Un elettrolizzatore per produrre idrogeno verde destinato ad alimentare utenze industriali e stazioni di rifornimento stradale, investimenti complessivi di oltre 80 milioni di euro e almeno 300 nuovi posti di lavoro.

Sono queste – secondo quanto riportato nei giorni scorsi dalla testata locale ‘Umbria24.it’ – le principali caratteristiche del progetto Prima, uno dei 44 che la Giunta regionale dell’Umbria ha inserito nel ‘suo’ PNRR e che presenterà ora al Governo per ottenere i finanziamenti.

L’iniziativa, già presentata nei mesi scorsi, prevede la riconversione dell’ex centrale a carbone Enel di Gualdo Cattaneo (Perugia) in un hub dell’H2 green, ridestinando i 18 ettari dell’area all’installazione di un impianto fotovoltaico (9 ettari), alla produzione di idrogeno (5 ettari) e alle infrastrutture necessarie per il funzionamento del polo (4 ettari).

I pannelli solari produrranno energia elettrica per la comunità della zona (che in parte verrà stoccata in un sistema di accumulo elettrochimico) e per alimentare l’elettrolizzatore che avrà una capacità di 20 MW. L’idrogeno generato in questo modo verrà in parte immesso nella rete del gas di Snam che si raccorda all’impianto (in mix col metano fino al 15%), e in parte sarà invece distribuito tramite carri bombolai ai stazioni di rifornimento stradali che verranno ubicate in zone strategiche.

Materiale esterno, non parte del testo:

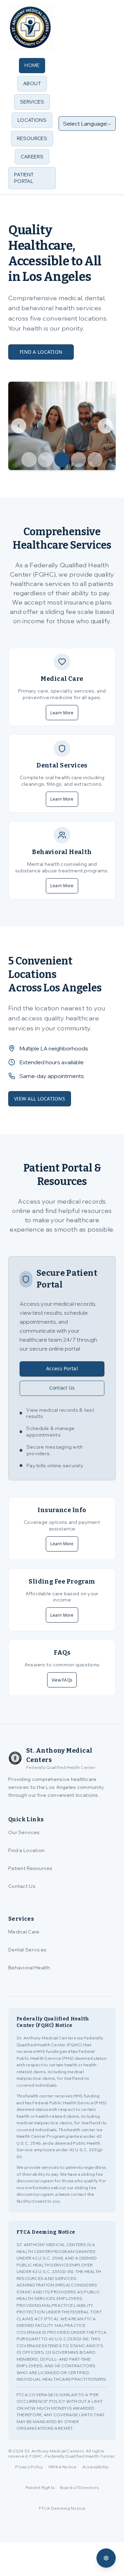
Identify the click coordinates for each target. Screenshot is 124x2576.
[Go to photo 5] (95, 459)
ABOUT (32, 83)
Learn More (61, 713)
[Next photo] (105, 425)
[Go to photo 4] (78, 459)
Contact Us (62, 1387)
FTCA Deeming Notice (62, 2508)
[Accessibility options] (106, 2558)
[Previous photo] (18, 425)
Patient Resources (30, 1868)
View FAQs (62, 1680)
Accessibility (95, 2466)
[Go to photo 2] (45, 459)
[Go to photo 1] (29, 459)
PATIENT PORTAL (24, 178)
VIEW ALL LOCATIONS (39, 1098)
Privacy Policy (29, 2466)
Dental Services (27, 1950)
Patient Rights (39, 2487)
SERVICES (32, 102)
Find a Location (26, 1850)
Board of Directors (79, 2487)
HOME (31, 65)
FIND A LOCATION (41, 352)
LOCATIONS (32, 120)
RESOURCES (32, 138)
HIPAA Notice (63, 2466)
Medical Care (23, 1932)
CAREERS (32, 157)
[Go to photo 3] (62, 459)
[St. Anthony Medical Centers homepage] (30, 28)
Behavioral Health (29, 1968)
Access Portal (62, 1368)
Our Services (24, 1832)
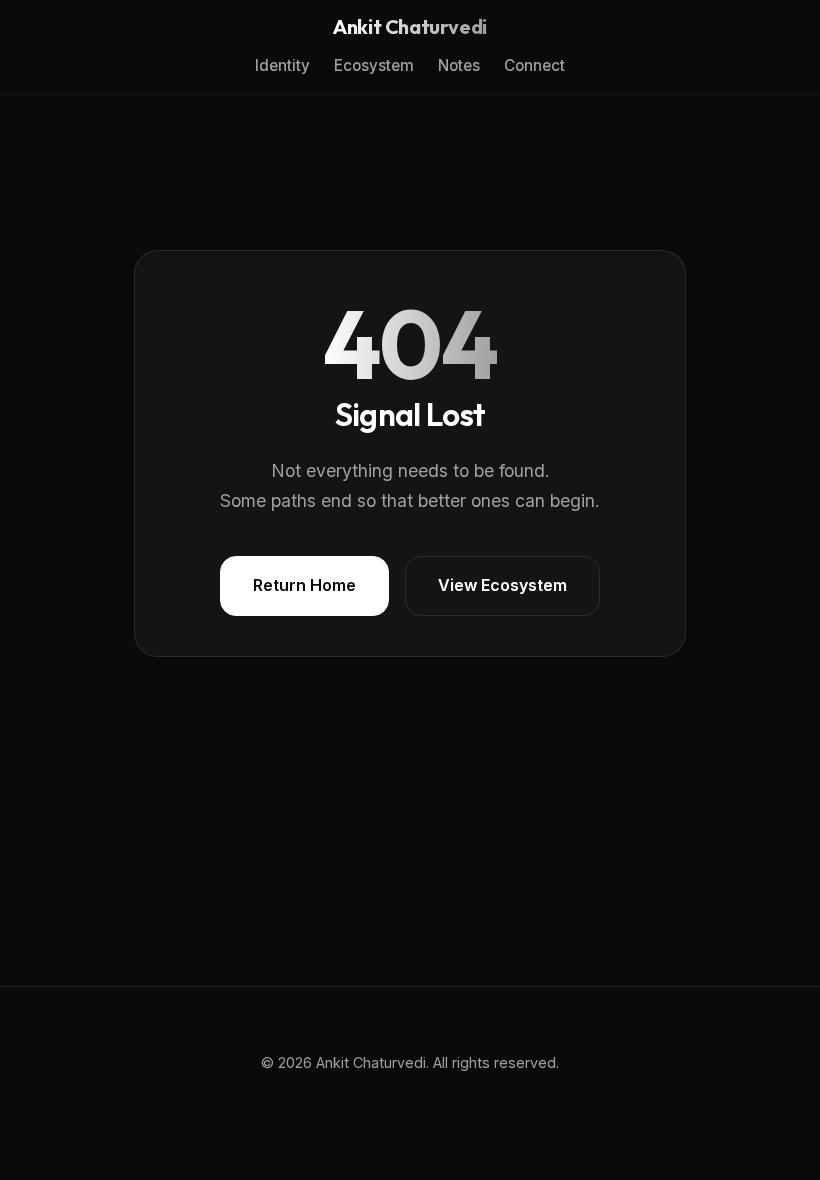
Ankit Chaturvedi (410, 27)
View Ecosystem (502, 585)
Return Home (304, 585)
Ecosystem (374, 65)
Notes (459, 65)
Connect (534, 65)
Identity (282, 65)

In particolare, una di queste ‘refueling station’ dovrebbe sorgere a Perugia per alimentare almeno due autobus a idrogeno destinati ai servizi di TPL, e un’altra a Terni dove gli autobus ad H2 dovrebbero invece essere 10.

Infine, nella scheda progettuale messa a punto dalla Regione Umbria riguardo alla conversione della centrale di Gualdo Cattaneo, è prevista anche la realizzazione di un laboratorio (chiamato H2 Lab) dedicato alla ricerca e al trasferimento tecnologico nella filiera dell’idrogeno.

L’intera iniziativa prevede un investimento di 83 milioni di euro – che, come detto, dovrebbero essere finanziati nell’ambito del PNRR (che stanzia oltre 3,5 miliardi di euro per l’idrogeno) – e, secondo le stime della Regione, creerà almeno 300 nuovi posti di lavoro, di cui 92 diretti e 208 indiretti.